Yehezkel Lein, in his essay “‘Go Out and Learn’: Reflections on the Possibility of Settlers Remaining in the territory of a Palestinian State,” argues that a comparative-historical analysis shows that in most of the cases involving settlements that are geographically adjacent to the settling mother country, the settlers were able to remain in place as part of the new policy enacted after a process of decolonization. Lein describes the development of diverse patterns of co-existence between the groups in the cases of Kosovo, Estonia and Namibia, and the main reasons that large groups of settlers remained in the colonized areas even after the retreat of the colonizing mother country.  

Thabet Abu Rass, in his essay “Israel/Palestine: From Jewish Supremacy to Equality in a Shared Space,” details the ways in which the political geography of the Israeli-Palestinian space has become mixed and difficult to untangle or pry apart, while at the same time, the military occupation and Jewish settlement have continued. He argues that this reality of a mixed population forces the international community, the Palestinian leadership and the Israeli leadership alike to abandon the failed idea of separation and a partition of the land, that failed to succeed, to think outside the box, and to advance a discourse toward the establishment of a bi-national confederation between the Jordan and the sea.
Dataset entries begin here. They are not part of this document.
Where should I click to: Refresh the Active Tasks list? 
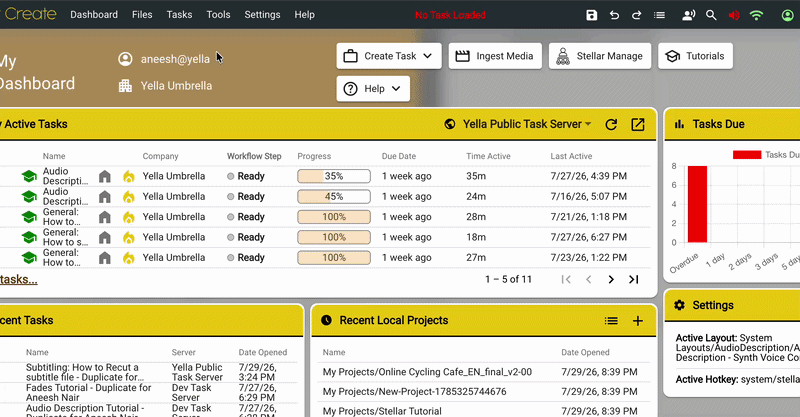pyautogui.click(x=611, y=125)
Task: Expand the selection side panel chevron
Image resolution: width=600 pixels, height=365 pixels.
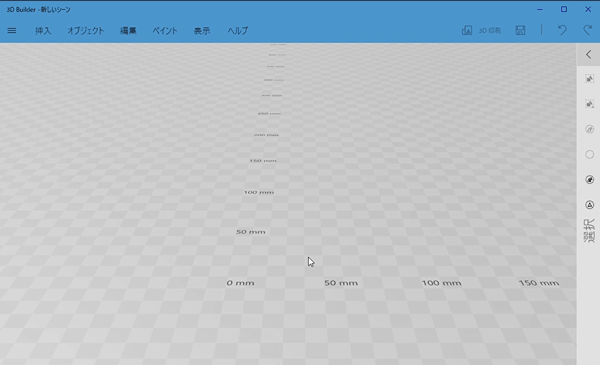Action: tap(589, 55)
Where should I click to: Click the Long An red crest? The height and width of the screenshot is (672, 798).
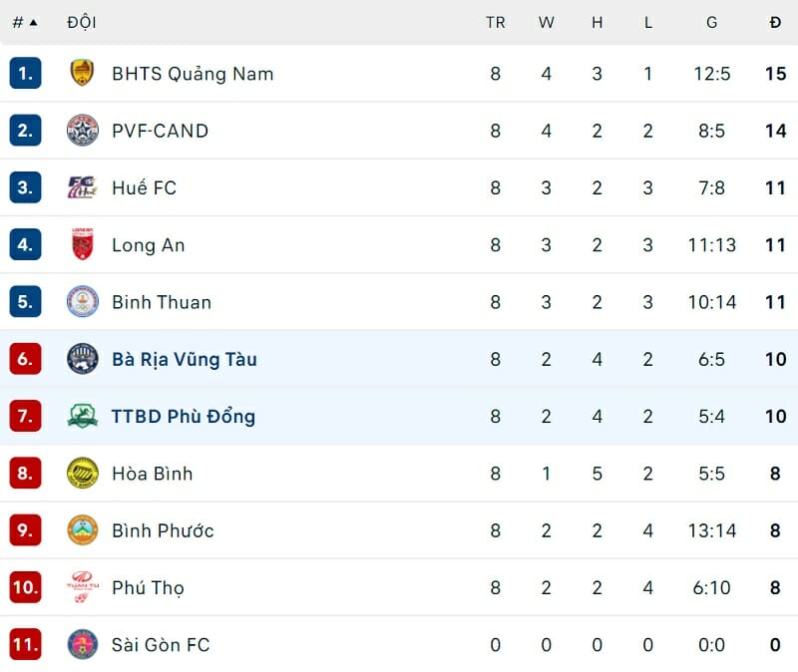tap(82, 244)
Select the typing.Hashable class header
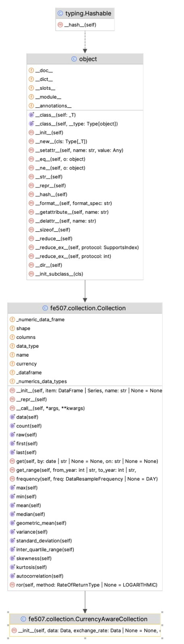Image resolution: width=184 pixels, height=644 pixels. (85, 13)
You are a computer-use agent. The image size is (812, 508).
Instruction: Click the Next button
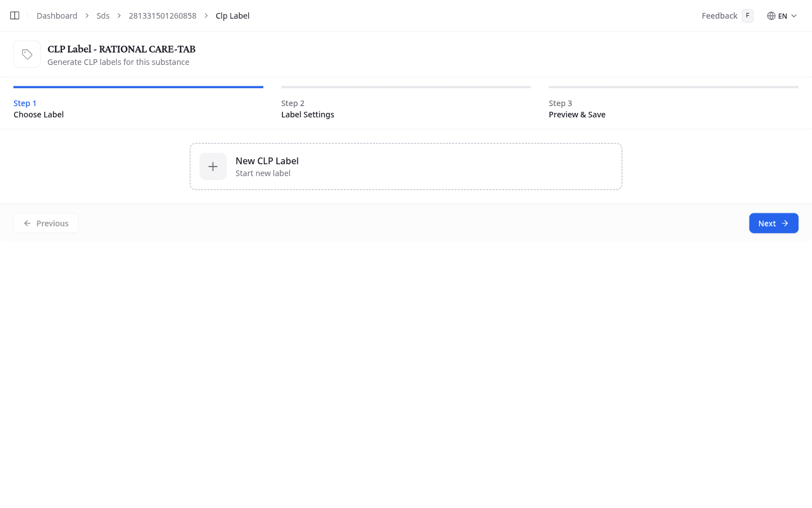coord(773,223)
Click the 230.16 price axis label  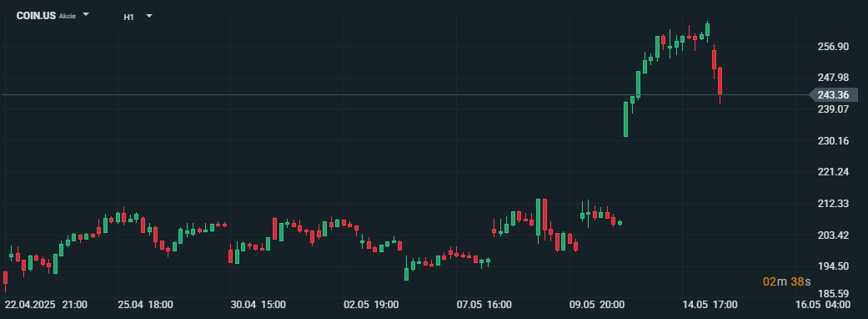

Michal Braier, in her essay “Partnership-Based Civil-Urban Planning: A Re-Planning of the Neighborhood of Issawiye,” sketches a preliminary outlines for action toward a civil-urban partnership in the Jerusalem sphere that promotes a decolonization of the practice of urban planning. By focusing on the planning of the spaces of this neighborhood, Braier shifts the weight of the discussion about Jerusalem from its lofty dimensions to more mundane considerations, in an attempt to facilitate an urban existence based on equality and respectful expression to both national communities that already inhabit the city side by side.

Menachem Klein, in his essay “Jerusalem: Two Capitals and an Urban Confederation,” argues that the starting point for a solution based on a partition into two states must be the quality of the texture of the urban life in Jerusalem/Al-Quds. Klein adheres to the two-state solution, but moderates it by focusing on the administration of the future urban borderline as a “soft” border. The administration of the border must allow for the natural flow of urban life while also being responsive to the geographical and social realities on both of its sides.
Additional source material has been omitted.